Had to go find an old post to highlight this DOW 10000 day!!!! Many Lessons have been learned in the past
How one can view a market when It's over bought...(not saying it is, just a funny example!!!)
I look at the Market as a "Ponzi Scheme", Ponzi said he could double your money in a year. one man believed him..Ponze then spent that year looking for 2 new people to believe him..he found them, took their money and at the end of the first year.. the first man got twice the amount he gave Ponzi...Word broke out around town that Ponzi could double your money and everyone before you new it was giving Ponzi money and for years he kept doubling the EARLY INVESTORS money...A PYRAMID SHEME...Ponzi had so much money that he left town and lived a luxurious life..
Moral of the story.... lets hope your not the man with the paper when the buyers disappear on speculative sh#t....
I did like my little story and It can apply to the market...and the illiquidity of a market during a correction.... (Hence the ILL can make you sick not being able to get out of a position as $$ disappears similar to light in a black hole) ..... (Not saying we are going there)

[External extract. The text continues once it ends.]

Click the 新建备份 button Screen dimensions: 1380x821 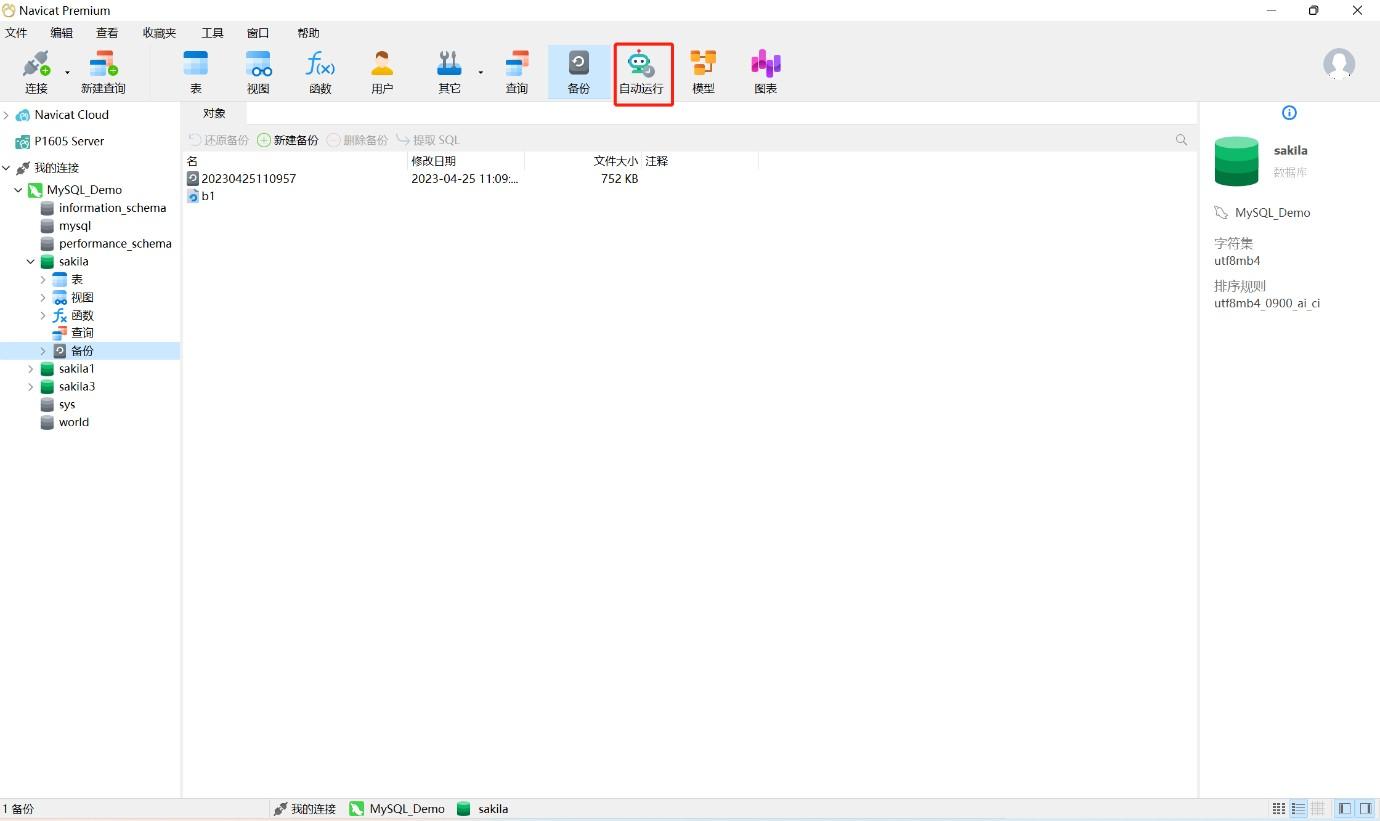(x=288, y=140)
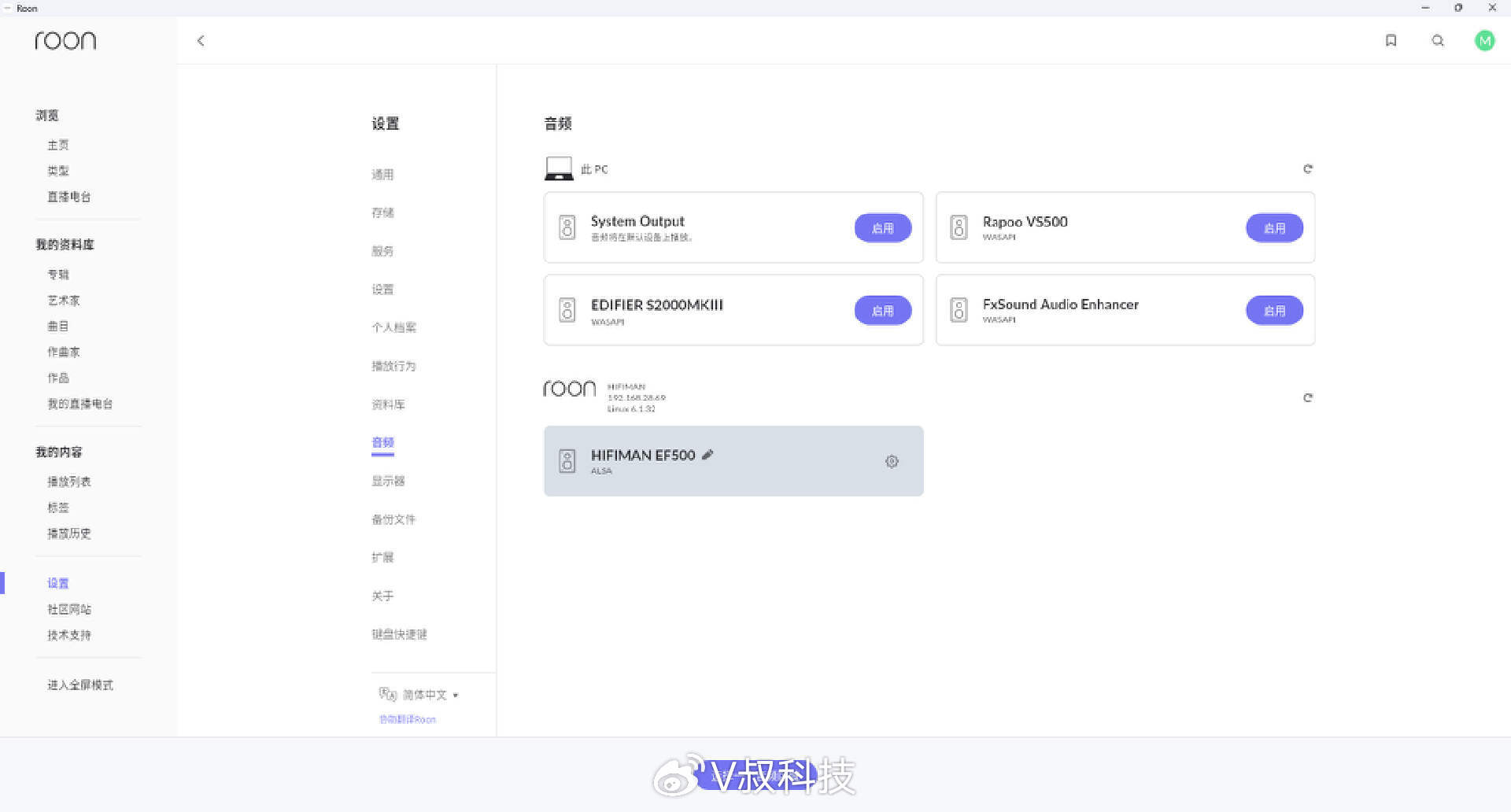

///Corrections are kind of like "Ponzi" skipping out of town.... leaving the late investors/speculators with the HOPE that one day he will come back and just give them their $$$ back...EX: JDSU, LU, CIEN...If these apply to you... I'm sorry and hope you dollar costed like 20 times on the way down... You may just break even soon(It's been along 6 years though) Don't forget to adjust for "inflation and risk free rate"....Sorry thats just MEAN..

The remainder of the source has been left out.